MNTN Reports Strong First Earnings, Touts New AI Creative Tools

The numbers
$68.5 million: MNTN’s total revenue for the second quarter, up 25% year-over-year.
Nearly 4,000: The number of advertisers currently using MNTN’s technology, according to CEO Mark Douglas. “That rate is increasing at over 1,000 a quarter,” he added.
97%: The percentage of MNTN’s new (as of 2025) customers that had never advertised on TV before using the platform.
$69.5-70.5 million: How much the company expects to make in the third quarter.
77%: MNTN’s gross margin, up from 70% in Q2 of 2024. That represents a 700 basis point improvement, the company said, largely due to MNTN’s decision to spin off Ryan Reynolds’ creative agency, Maximum Effort.
The watercooler talk
Ahead of its first earnings call, MNTN saw a spike in stock price that took it to almost double the $16-per-share value it debuted at on May 21, dropping only slightly after yesterday’s earnings call.
While Douglas didn’t offer an explanation for the dip, he pointed to the overall positive trend of the company’s stock prices as evidence of investors’ confidence in MNTN’s proposition: to give small- and midsized businesses access to performance-based CTV advertising.
Douglas also claimed that the growth MNTN saw this quarter—85% uptick in active performance TV customers—is sustainable for the foreseeable future.
“There are just a significant number of small- [and] midsized businesses,” he told ADWEEK. “We’re bringing them into the TV realm, and the rate at which are doing that is accelerating—we think it’s actually sustainable for quite a while.”
He pointed to Meta, which made $46.6 billion in ad revenue in Q2 from millions of advertisers.
The company is also piloting generative AI tools that help advertisers create TV ads, Douglas said.
“We’re already generating thousands of AI-generated ads—over 1,000 customer-facing and 18,000 test ads,” he said.
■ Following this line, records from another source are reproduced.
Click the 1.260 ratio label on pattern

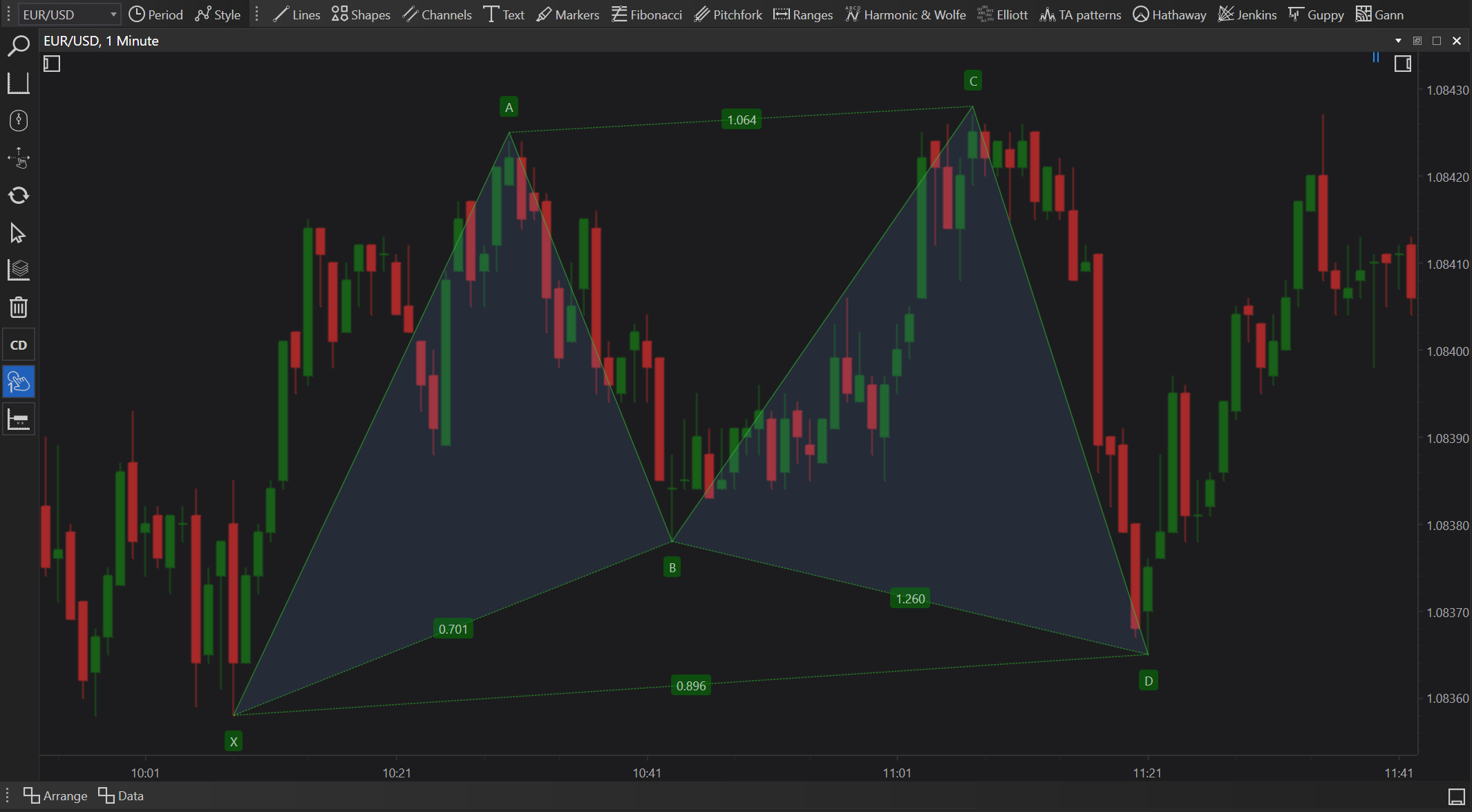(909, 598)
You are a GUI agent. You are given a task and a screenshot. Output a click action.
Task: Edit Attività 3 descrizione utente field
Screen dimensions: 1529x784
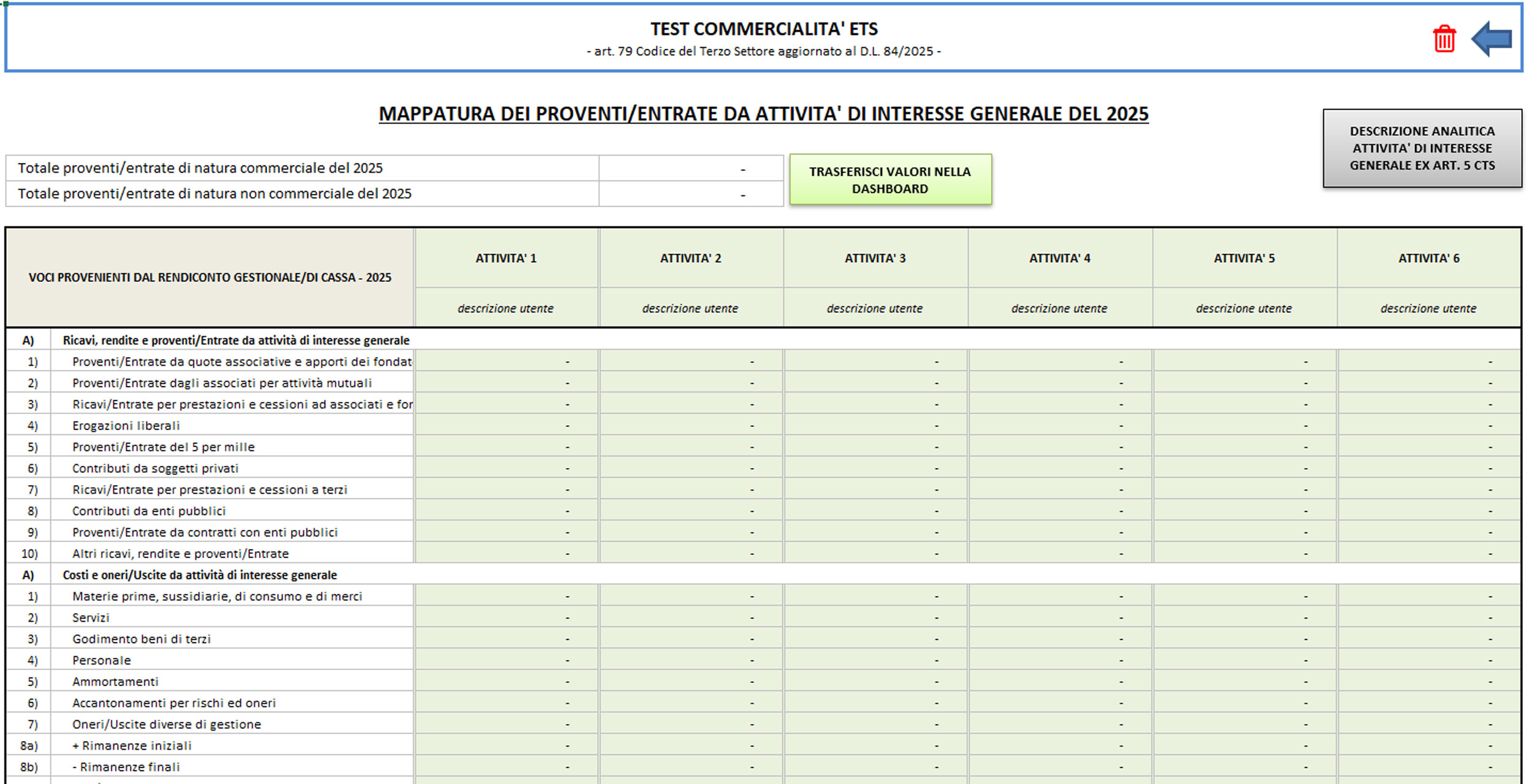(x=875, y=308)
MNTN plans to officially launch the product later this year, which Douglas expects will make it easier for smaller advertisers to create 30-second TV spots at a significantly cheaper rate.
The key quote
MNTN expects to be able to continue to increase its gross margin following a significant jump in the past year, targeting growth between 75-80% in future quarters.
“We’re sitting at 77% for the quarter, and that’s a quarter in which we didn’t have [Maximum Effort] and the creative costs, so that that’s a significant reduction,” Patrick Pohlen, MNTN’s chief financial officer, told investors during the call. By cutting hosting and media costs over the next few quarters, Pohlen expects MNTN will continue to improve on gross margin, he said.